With apologies to Bryan Adams, “I got my first real snare drum … in the summer of ’62.” I became immersed in a world of paradiddles, English beats, djembes, hi-hats and cowbells. (“We need more cowbell!”)
Throughout university, I was fortunate to play in the rock band Saraband with three wonderful musician friends. If you went to parties during the 1970s, in and around the University of Toronto or dozens of high schools across Ontario in places like Oshawa, Neustadt, Niagara Falls, Marmora, Barrie or Toronto, you probably attended a Friday or Saturday night dance with Saraband.
Throughout my career in education, that passion for drumming continued. I sat in with numerous very accepting and deeply talented student stage bands and was even a last-minute substitute percussionist in school performances of Oliver.

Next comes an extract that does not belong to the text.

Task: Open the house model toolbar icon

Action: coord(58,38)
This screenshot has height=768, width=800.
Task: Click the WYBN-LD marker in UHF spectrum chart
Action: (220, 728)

I love this edition’s theme: Retirement Redefined — Passion and Purpose. Although I qualify as retired-ish, the love of music, in all forms, still remains my passion. Some RTOERO members may recall that I even introduced a drumming circle to more than 200 members who were attending an annual meeting. Very cool!
I am proud to still be playing with Saraband. Tim, Jean, Stewart and I have been creating music together for almost 55 years, constantly learning new songs, new harmonies and never losing the passion. We will play as long as there is great music to make and musical adventures to experience together.
So, what is your passion and purpose post-retirement? I would love to hear the creative directions you’re exploring following your career in education.
Hey — if you see me at a stop light, don’t be surprised to see me tapping a syncopated rhythm with the turn-signal click track. Can’t stop that tapping!